Jean Pelletier m'a posé cette question à plusieurs reprises pendant nos entretiens à l'automne. Il n'était pas certain que ses souvenirs puissent intéresser le grand public, d'autant plus qu'il n'avait pas eu le temps d'enrichir ses propos de toute la documentation qu'il avait conservée, notamment de ses années à Ottawa. La réaction des lecteurs et des médias au cours des derniers jours a montré à quel point ce témoignage était précieux.
Les huit pages d'extraits de ces entretiens, publiées dans Le Soleil et La Presse de dimanche à mercredi, ne sont qu'une petite partie des quelque 100 pages de transcriptions recueillies. Il s'agissait des extraits les plus percutants ou davantage liés à l'actualité. Mais ce serait faire injure à l'histoire et à la mémoire de l'ancien maire de Québec que de mettre sur une tablette ce témoignage qui couvre plus de deux décennies de l'histoire du Québec et du Canada.
Au cours de nos rencontres, nous avons parlé des relations de Jean Pelletier avec les politiciens de son époque, dont
René Lévesque, qu'il aimait beaucoup, et Robert Bourassa, dont il ne s'est senti vraiment proche qu'au moment où l'ancien premier ministre a été atteint d'un cancer.
Même à la mairie de Québec, Jean Pelletier savait jouer du coude pour les intérêts de sa ville dans les officines gouvernementales. Quand ça n'allait pas avec le ministre, il trouvait un accès direct au premier ministre. Et au besoin, il a eu la tête de certains ministres, tant chez les libéraux que chez les péquistes.
Il a su jouer d'audace et d'imagination pour forcer la main d'Ottawa qui ne voulait pas ramener les trains au centre-ville de Québec. Mais il a dû capituler sur certains dossiers, dont celui de la construction des Terrasses du Vieux-Port, un projet du gouvernement Mulroney qu'il a été incapable de bloquer à cause des pressions de Robert Bourassa. «Pour un maire de Québec, résister au premier ministre de sa province dans la capitale, ce n'est pas simple. On peut payer son refus de toutes sortes de façons», a-t-il confié.
Et puis il y a le pont de Québec, une véritable «disgrâce», selon lui, compte tenu des obligations du Canadien National.

● Lignes affichées
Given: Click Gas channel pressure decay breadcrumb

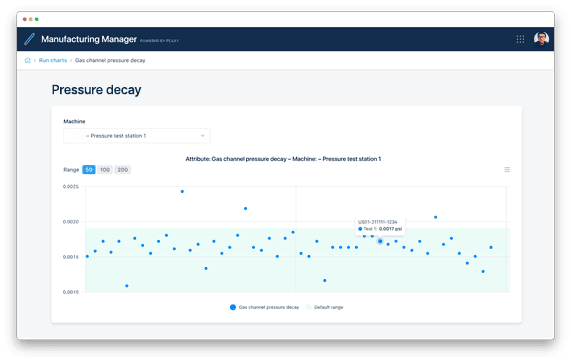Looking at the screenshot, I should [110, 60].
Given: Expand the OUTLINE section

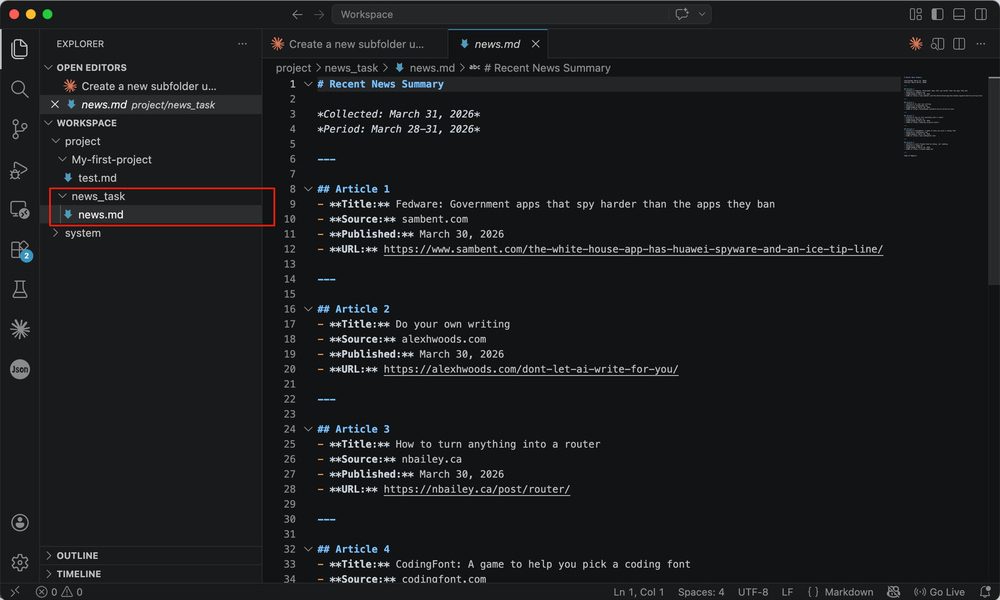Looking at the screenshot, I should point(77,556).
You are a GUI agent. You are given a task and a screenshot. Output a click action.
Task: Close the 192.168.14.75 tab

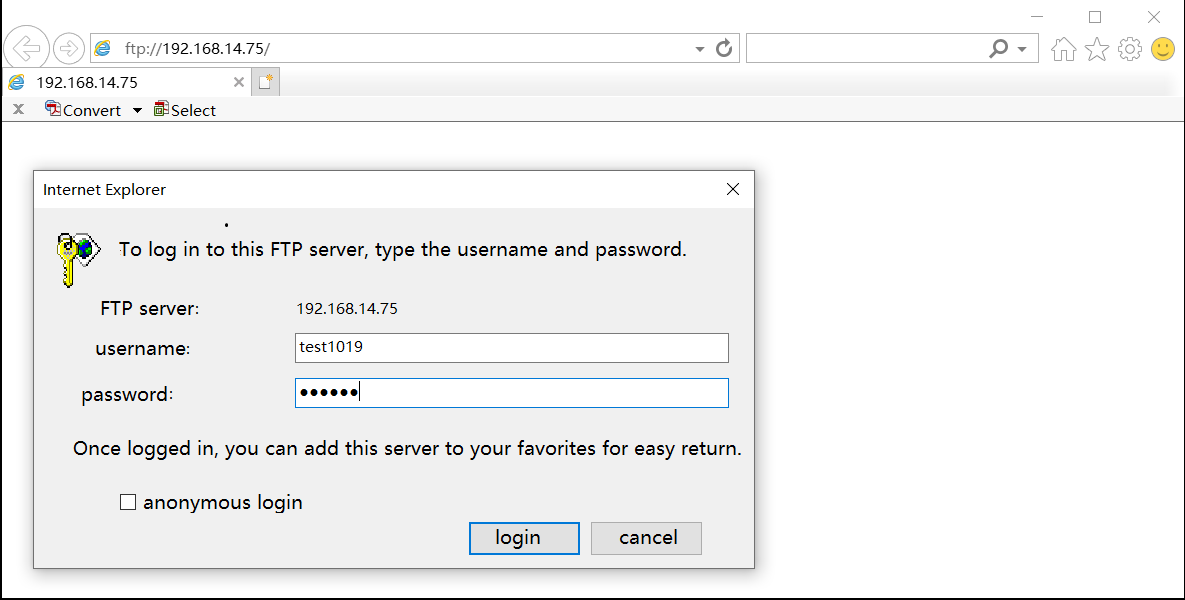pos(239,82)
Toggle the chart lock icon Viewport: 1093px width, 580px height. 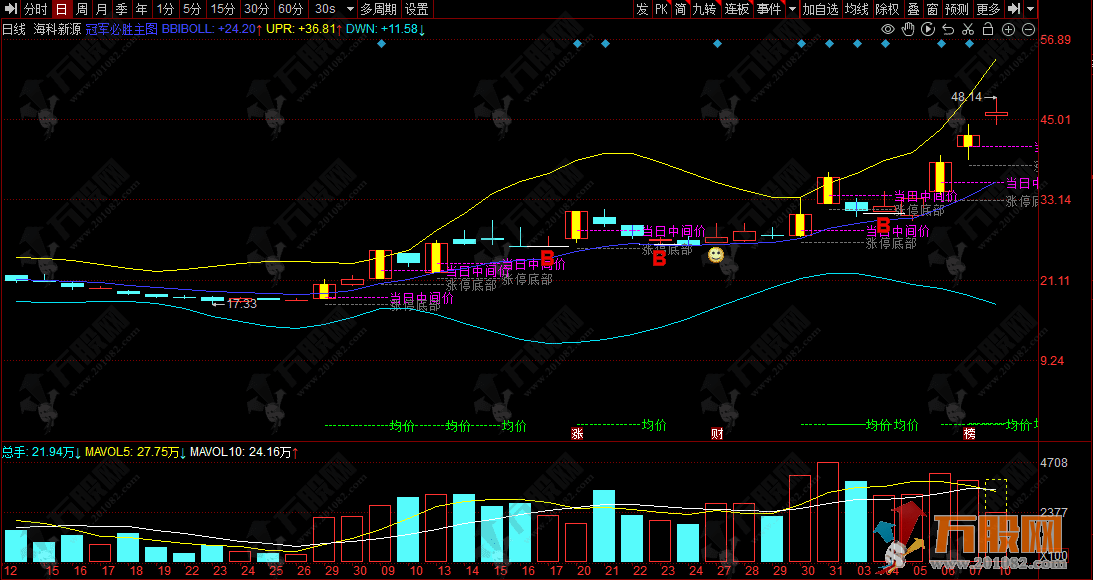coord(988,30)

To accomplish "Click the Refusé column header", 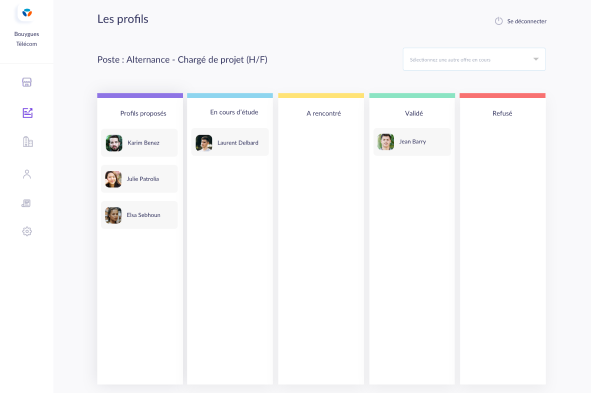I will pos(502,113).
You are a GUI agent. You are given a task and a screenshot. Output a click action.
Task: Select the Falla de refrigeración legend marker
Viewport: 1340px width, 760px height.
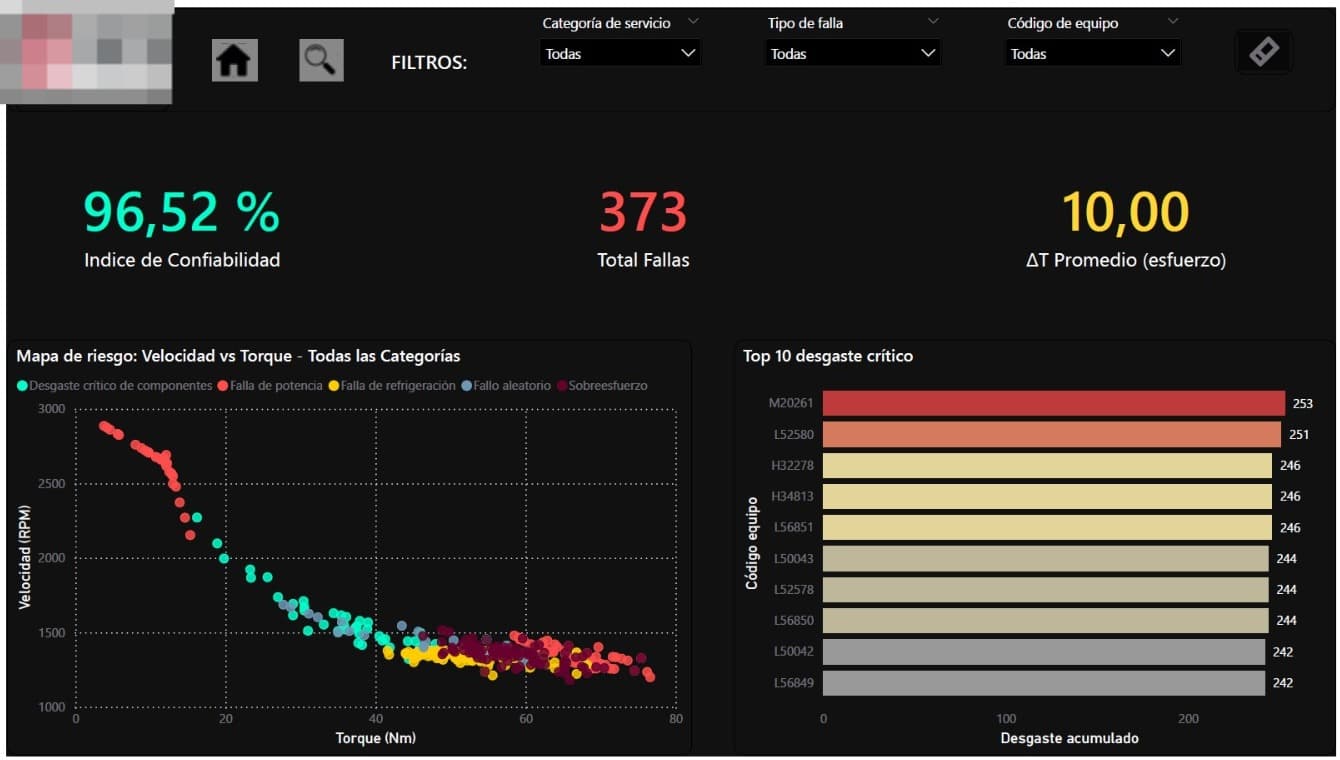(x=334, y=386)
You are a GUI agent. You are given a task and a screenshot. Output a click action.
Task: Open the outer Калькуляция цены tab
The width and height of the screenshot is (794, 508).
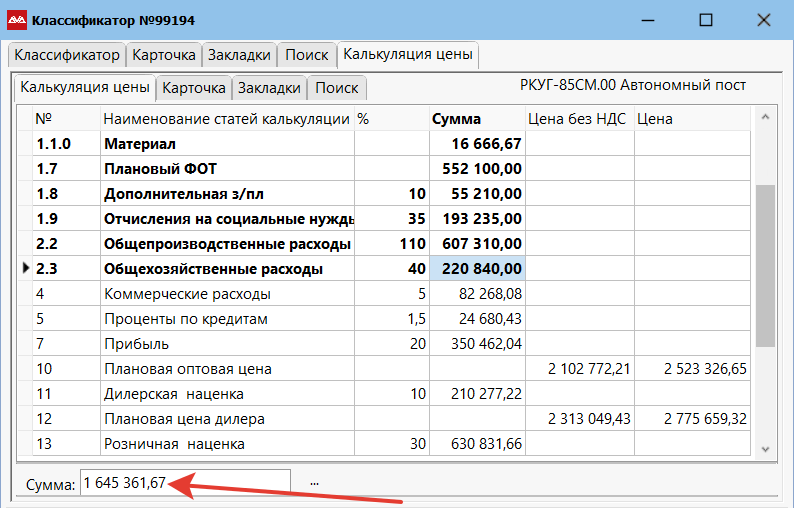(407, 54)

...

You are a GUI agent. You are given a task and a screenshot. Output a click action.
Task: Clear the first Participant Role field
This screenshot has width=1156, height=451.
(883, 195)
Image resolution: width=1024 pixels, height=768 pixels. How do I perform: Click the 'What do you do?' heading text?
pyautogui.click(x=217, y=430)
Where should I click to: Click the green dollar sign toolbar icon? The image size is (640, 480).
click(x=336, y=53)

---

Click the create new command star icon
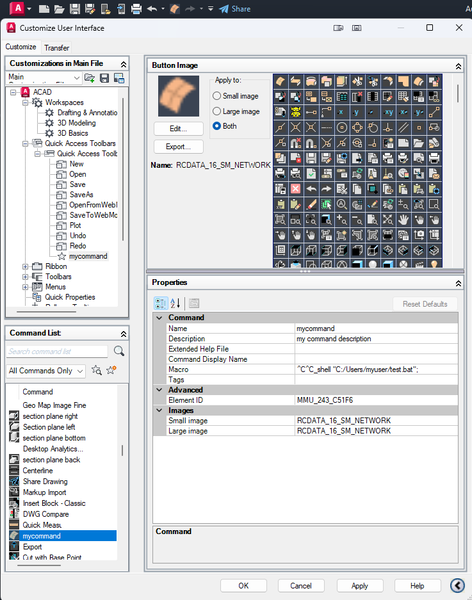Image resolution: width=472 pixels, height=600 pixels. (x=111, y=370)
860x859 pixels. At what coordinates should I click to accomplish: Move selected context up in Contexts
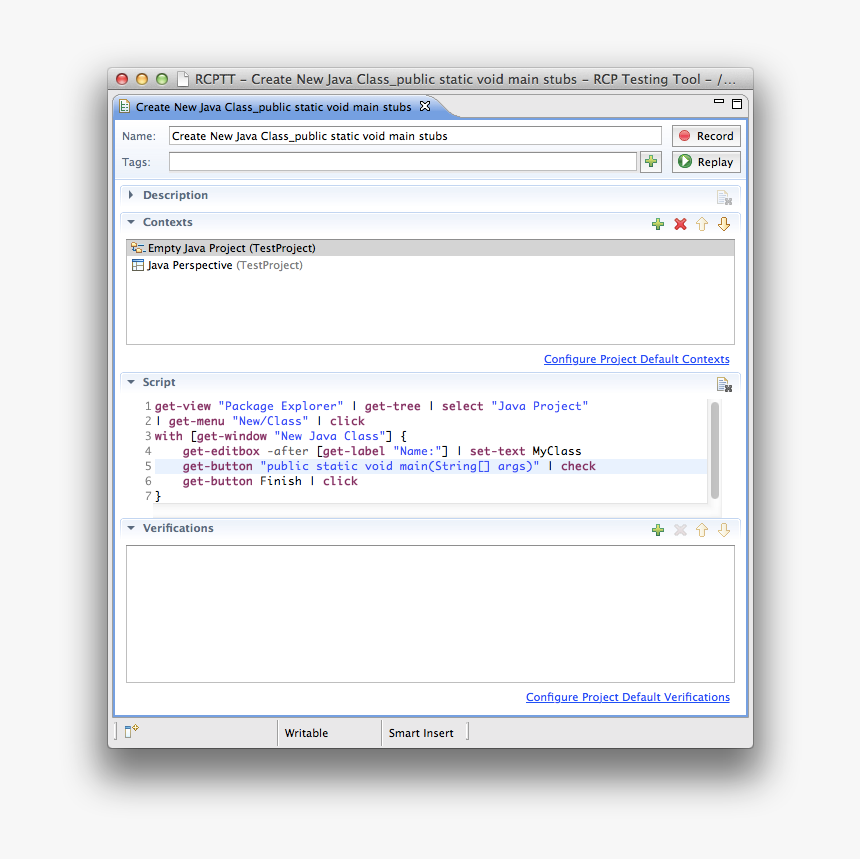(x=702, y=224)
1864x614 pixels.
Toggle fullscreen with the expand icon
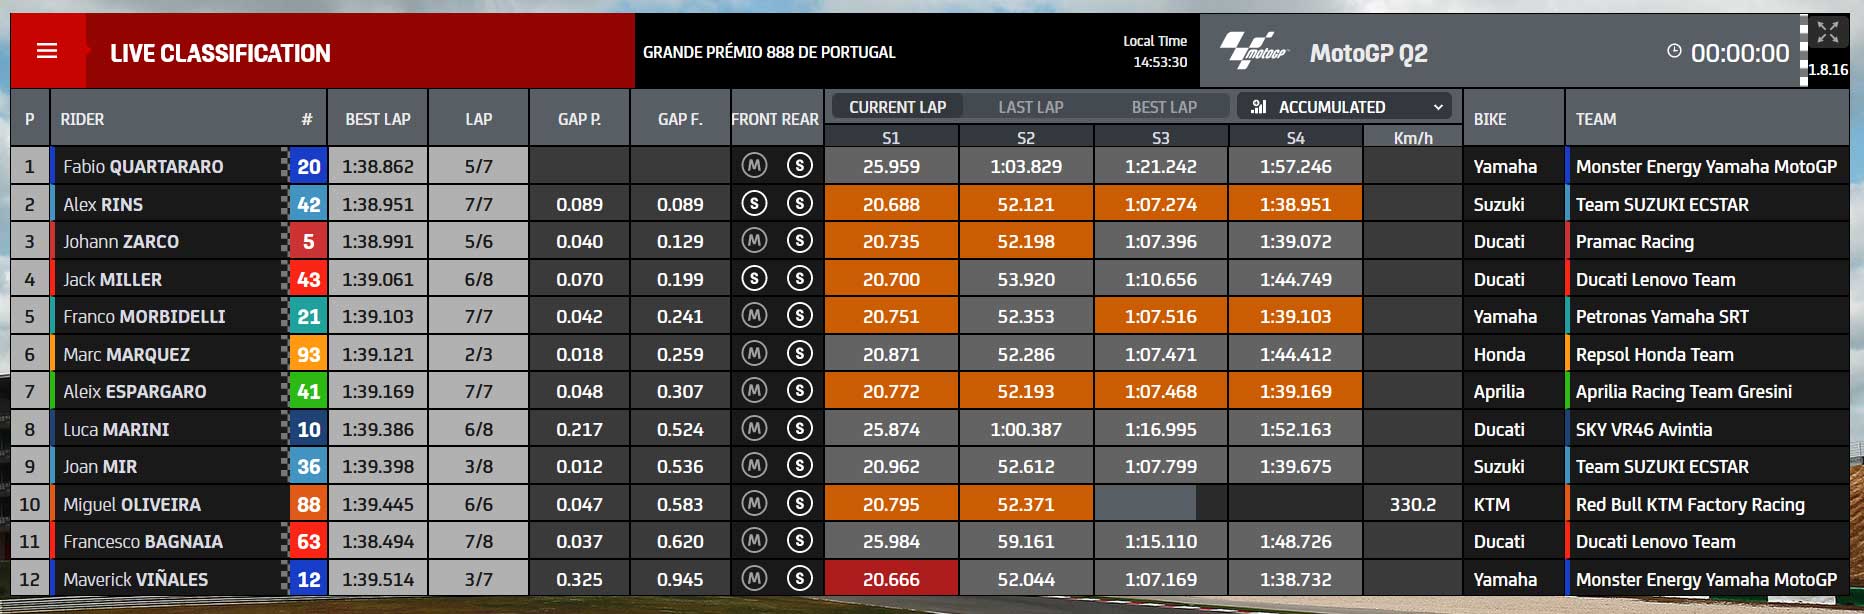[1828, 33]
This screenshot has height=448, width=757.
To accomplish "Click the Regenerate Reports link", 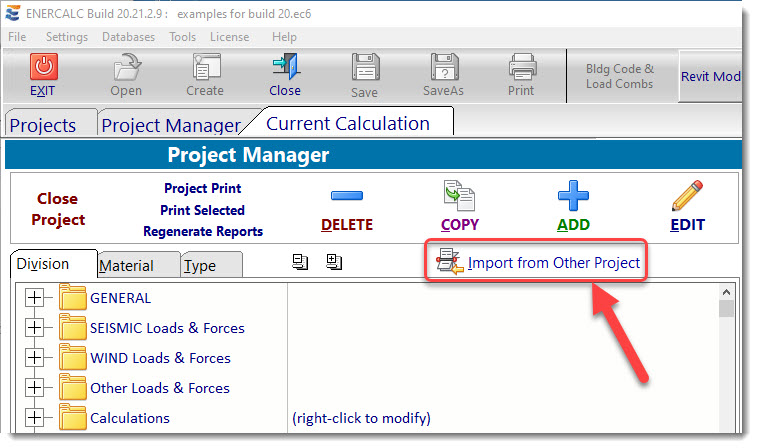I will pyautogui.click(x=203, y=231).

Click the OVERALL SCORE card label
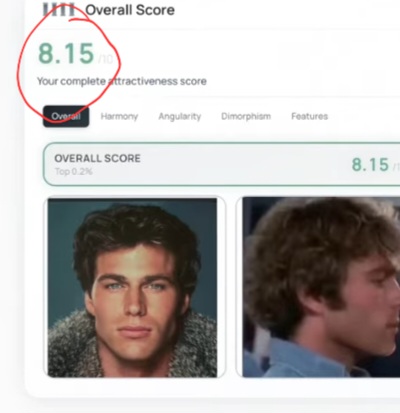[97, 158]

● Consignes de l'exercice
Reprenez s'il vous plaît le texte sur Jean Pelletier après sa dernière phrase. Les lignes ne servent à rien pour cet exercice.

● Résultat de l'exercice
Jacques Chirac et l'international
La loyauté de Jean Pelletier à l'endroit de Jean Chrétien n'a jamais fait l'objet du moindre doute pendant toutes ces entrevues. Même chose pour son amitié envers Jacques Chirac, qu'il a connu pendant ses années à la mairie. Une amitié qui l'a bien servi une fois à Ottawa, dans le jeu politique que se livraient les souverainistes et les fédéralistes auprès de l'Élysée.
Il y a un chapitre fascinant sur cet épisode et les interventions de M. Pelletier pour court-circuiter les démarches de Louise Beaudoin dans la capitale française. On comprend mieux, à la lecture de ces notes, pourquoi Mme Beaudoin a quitté le Salon bleu, mercredi, au moment de l'hommage rendu par l'Assemblée nationale à l'ancien maire.
Bref, il y a de la petite et de la grande histoire dans ces entretiens qui méritent de retrouver leur place dans les manuels.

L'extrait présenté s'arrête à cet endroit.